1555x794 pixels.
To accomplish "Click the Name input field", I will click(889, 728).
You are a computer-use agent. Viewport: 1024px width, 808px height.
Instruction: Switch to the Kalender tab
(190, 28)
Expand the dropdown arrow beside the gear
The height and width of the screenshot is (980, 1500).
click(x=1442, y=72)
○ ○ ○ ○ ○
WHAT THE TASK ASKS: Every word of the data above should be given again, exactly as it stands.

SOLUTION TO THIS EXERCISE:
1555x794 pixels.
To accomplish "Click the Name input field", I will click(889, 728).
You are a computer-use agent. Viewport: 1024px width, 808px height.
Instruction: Switch to the Kalender tab
(190, 28)
Expand the dropdown arrow beside the gear
The height and width of the screenshot is (980, 1500).
click(x=1442, y=72)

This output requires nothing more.